Authors
Jun Zhou, Ying Chen, Jingping Liu, Wenyang Hou, Bin Pei, Mengxiao Xie
Published in
BMC medical research methodology. Jun 25, 2026. Epub Jun 25, 2026.
Abstract
To develop and validate a machine learning (ML) algorithm for predicting 30-day mortality in adult patients with acute pancreatitis (AP) using routinely readily available laboratory parameters.
This retrospective cohort study analyzed 965 consecutive AP patients hospitalized between January 2017 and December 2019. Feature selection was performed using Least Absolute Shrinkage and Selection Operator (LASSO) regression, followed by the evaluation of eleven machine learning algorithms. Model performance was assessed using via the area under the receiver operating characteristic curve (AUC). The optimal model was further interpreted using SHapley additive explanation (SHAP).
The overall 30-day mortality rate was 4.5% (43/965). Among the evaluated algorithms, extreme gradient boosting (XGboost) demonstrated the best performance in both the development and validation cohorts. SHAP analysis identified creatine kinase (CK) as the most influential predictor, followed by lactate dehydrogenase (LDH), age, prothrombin time (PT), and carbohydrate antigen 19 - 9 (CA19-9). A simplified algorithm incorporating only the top five features achieved near-perfect discrimination in the development cohort (AUC = 1.000) and maintained robust performance in the validation cohort (AUC = 0.847). This five-feature XGboost algorithm showed superior performance compared to conventional prognostic scores in the development cohort.

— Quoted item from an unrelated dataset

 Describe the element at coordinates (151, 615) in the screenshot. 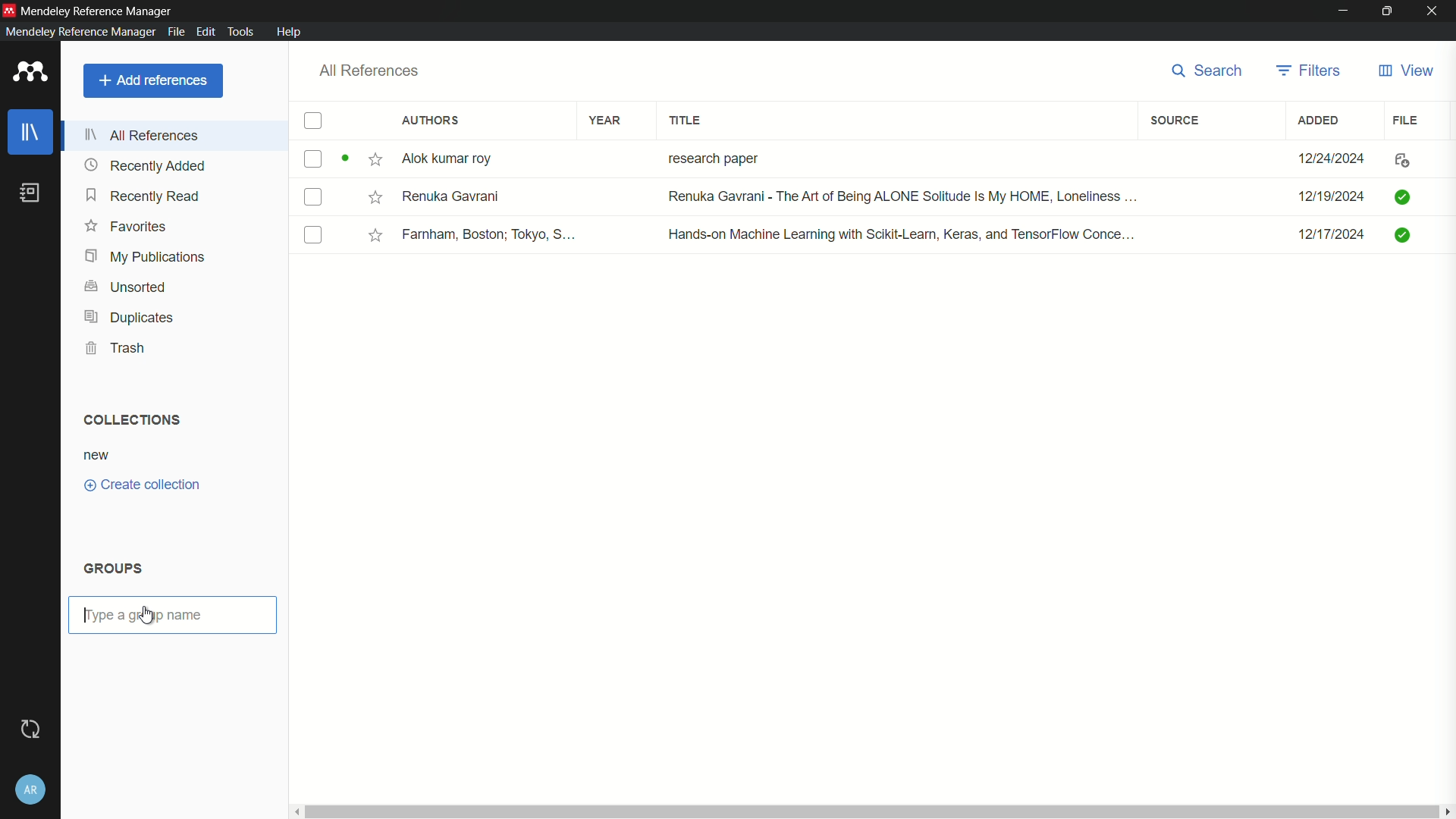

I see `cursor` at that location.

An interpretable XGboost algorithm incorporating five key parameters (CK, LDH, age, PT, CA19-9) shows potential to predict predicts 30-day mortality in AP patients. This single-center retrospective model demonstrates promising internal performance but requires prospective multicenter external validation before clinical implementation. The web-based platform is provided as a research prototype for proof-of-concept and must not be used for real-time clinical decision-making at this stage.
PMID:
42350973
Bibliographic data and abstract were imported from PubMed on 26 Jun 2026.